Feb 15, 2019
This small moon is said to be covered with powdery snow.
The Cassini mission is now over. However, more data continues to be analyzed, particularly those observations of various moons, including Enceladus. Enceladus was named after one of the Gigantes, or Titans, in Greek mythology. Its name might be construed as ironic, since it is a tiny world: 494 kilometers in diameter. Its gravitational acceleration is about 10% of Earth’s 1g field, with a surface temperature of -261 Celsius. Enceladus was discovered by William Herschel in 1789.
On October 28, 2015 the Cassini-Solstice spacecraft flew by Saturn’s moon Enceladus at its closest approach of 49 kilometers, passing over what mission specialists call,“superheated geysers” erupting from the frigid moon’s south pole.

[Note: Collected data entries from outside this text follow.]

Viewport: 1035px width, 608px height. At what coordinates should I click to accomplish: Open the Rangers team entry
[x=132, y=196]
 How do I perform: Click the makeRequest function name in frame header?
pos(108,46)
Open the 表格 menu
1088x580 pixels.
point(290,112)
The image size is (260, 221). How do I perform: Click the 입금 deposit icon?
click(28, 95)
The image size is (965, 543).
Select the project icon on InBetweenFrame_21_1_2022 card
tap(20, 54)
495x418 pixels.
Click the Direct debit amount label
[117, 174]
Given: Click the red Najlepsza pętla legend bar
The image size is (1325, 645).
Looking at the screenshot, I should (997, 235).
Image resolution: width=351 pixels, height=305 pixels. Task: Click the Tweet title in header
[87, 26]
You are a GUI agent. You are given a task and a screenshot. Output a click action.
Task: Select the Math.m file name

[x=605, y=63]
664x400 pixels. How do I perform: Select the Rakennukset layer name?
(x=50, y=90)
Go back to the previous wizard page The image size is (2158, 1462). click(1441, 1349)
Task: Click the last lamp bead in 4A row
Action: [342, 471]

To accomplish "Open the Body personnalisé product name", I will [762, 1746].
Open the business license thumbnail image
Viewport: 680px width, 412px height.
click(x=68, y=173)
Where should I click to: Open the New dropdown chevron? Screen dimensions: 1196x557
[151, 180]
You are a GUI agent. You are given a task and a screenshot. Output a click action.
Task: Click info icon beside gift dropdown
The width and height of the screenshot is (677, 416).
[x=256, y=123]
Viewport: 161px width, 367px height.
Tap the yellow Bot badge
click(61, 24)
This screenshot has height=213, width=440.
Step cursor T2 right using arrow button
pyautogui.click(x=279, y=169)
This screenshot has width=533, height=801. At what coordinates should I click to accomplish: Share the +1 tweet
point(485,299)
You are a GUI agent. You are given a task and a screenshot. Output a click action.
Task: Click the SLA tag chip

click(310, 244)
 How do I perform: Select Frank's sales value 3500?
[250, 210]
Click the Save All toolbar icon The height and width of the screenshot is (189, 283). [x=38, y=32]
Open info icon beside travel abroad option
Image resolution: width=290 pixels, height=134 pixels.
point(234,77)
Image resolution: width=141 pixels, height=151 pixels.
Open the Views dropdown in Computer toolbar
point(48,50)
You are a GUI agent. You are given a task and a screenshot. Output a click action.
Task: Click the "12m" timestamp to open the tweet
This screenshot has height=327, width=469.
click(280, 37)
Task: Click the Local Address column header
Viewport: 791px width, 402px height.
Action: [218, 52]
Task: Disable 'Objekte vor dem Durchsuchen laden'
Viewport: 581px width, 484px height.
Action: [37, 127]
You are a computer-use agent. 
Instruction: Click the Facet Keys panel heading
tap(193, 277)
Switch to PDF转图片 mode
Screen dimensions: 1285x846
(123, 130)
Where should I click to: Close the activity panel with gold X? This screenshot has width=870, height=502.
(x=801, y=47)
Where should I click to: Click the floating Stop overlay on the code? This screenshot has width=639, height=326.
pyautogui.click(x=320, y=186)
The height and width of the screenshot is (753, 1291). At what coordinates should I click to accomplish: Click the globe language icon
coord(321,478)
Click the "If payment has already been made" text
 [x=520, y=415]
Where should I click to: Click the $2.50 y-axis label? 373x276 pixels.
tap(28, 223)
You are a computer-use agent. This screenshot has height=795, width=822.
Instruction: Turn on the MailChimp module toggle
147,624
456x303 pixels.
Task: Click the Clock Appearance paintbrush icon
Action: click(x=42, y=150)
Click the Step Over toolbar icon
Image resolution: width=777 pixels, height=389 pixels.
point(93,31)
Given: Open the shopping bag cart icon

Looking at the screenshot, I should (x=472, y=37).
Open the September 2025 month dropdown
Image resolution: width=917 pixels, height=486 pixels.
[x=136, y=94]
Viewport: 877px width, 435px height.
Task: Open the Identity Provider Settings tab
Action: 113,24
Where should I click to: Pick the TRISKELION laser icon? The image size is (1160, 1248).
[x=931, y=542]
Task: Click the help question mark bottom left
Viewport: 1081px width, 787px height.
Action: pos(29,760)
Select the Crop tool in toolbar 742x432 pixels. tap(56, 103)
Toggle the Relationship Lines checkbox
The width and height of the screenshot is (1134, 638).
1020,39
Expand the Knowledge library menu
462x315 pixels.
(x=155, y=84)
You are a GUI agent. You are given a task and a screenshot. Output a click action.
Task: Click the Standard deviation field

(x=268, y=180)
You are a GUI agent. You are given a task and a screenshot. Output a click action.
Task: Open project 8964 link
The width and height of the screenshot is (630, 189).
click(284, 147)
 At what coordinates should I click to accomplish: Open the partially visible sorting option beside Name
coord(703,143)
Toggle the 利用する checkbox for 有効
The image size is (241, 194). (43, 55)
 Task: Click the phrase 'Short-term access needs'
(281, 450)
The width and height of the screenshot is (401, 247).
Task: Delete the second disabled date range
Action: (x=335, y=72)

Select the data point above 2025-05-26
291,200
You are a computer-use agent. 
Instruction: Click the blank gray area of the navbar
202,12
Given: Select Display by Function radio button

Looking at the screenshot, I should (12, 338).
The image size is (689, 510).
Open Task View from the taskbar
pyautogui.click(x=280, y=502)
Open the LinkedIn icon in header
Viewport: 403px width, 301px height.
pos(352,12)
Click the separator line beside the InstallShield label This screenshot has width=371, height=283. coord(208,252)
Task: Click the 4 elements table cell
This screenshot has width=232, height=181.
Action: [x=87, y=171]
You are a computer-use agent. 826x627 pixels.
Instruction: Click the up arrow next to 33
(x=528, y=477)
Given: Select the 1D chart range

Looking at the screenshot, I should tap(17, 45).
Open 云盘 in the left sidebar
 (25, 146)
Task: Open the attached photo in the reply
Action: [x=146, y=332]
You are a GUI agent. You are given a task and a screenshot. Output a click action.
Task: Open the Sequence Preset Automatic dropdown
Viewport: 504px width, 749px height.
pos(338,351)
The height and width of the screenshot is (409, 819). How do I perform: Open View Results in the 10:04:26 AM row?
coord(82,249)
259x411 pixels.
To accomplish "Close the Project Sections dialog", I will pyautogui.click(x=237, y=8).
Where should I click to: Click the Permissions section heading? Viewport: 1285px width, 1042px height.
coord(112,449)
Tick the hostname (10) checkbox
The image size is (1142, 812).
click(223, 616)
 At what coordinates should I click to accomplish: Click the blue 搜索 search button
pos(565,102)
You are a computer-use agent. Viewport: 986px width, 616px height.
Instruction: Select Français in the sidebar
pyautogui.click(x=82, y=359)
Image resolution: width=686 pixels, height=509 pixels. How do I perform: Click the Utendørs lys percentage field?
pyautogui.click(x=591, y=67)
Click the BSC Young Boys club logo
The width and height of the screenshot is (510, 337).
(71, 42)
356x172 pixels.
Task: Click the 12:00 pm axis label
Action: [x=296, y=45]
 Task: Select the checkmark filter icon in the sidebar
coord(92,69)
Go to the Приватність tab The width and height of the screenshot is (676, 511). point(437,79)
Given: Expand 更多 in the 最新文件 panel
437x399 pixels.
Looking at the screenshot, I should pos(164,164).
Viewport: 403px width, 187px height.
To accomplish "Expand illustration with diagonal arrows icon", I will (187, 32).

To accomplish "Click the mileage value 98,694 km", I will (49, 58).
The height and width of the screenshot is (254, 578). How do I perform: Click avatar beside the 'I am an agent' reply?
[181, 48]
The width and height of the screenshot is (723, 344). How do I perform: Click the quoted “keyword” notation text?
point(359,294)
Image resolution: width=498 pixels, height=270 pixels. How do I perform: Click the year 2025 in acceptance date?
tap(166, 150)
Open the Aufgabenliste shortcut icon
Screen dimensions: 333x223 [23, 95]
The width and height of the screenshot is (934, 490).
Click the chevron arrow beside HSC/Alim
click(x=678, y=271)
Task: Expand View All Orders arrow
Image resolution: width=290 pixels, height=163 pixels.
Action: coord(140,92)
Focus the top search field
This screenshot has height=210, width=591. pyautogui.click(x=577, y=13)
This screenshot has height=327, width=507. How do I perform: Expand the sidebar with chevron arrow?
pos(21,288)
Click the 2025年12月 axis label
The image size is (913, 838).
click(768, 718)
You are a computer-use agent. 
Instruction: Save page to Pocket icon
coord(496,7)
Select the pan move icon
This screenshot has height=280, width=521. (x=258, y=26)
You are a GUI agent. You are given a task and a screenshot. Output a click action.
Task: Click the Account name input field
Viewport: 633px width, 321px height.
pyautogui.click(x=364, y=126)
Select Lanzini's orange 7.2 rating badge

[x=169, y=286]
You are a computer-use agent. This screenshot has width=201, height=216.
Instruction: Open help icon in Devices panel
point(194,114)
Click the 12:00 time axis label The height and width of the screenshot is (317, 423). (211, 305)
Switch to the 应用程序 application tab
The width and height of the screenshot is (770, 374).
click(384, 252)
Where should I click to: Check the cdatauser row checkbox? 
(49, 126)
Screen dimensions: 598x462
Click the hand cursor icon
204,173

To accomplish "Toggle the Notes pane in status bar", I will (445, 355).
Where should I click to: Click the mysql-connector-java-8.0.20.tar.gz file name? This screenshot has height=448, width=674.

Ultraviolet imaging at high resolution detected “icy particles” coming from the vents and plumes.
Recent comparisons in both infrared and ultraviolet frequencies, along with measurements of surface layer thicknesses, determined that the ice particles form a pattern as they fall back onto the moon. According to NASA scientists, such deposits indicate that the plumes are relatively long-lived, perhaps millions of years.
Computer models of plume deposition reveal that ice accumulates on Enceladus very slowly, less than a thousandth of a millimeter per year. Thus, for 100 meters of ice to accumulate, it would take millions of years. Mission team members believe this is important, because it suggests that the heat needed to keep liquid water under the crust would also require long ages of time. Also, without constant replenishment from Enceladus, they speculate that Saturn’s E-ring (formed by plume particles) would dissipate in a mere one hundred years.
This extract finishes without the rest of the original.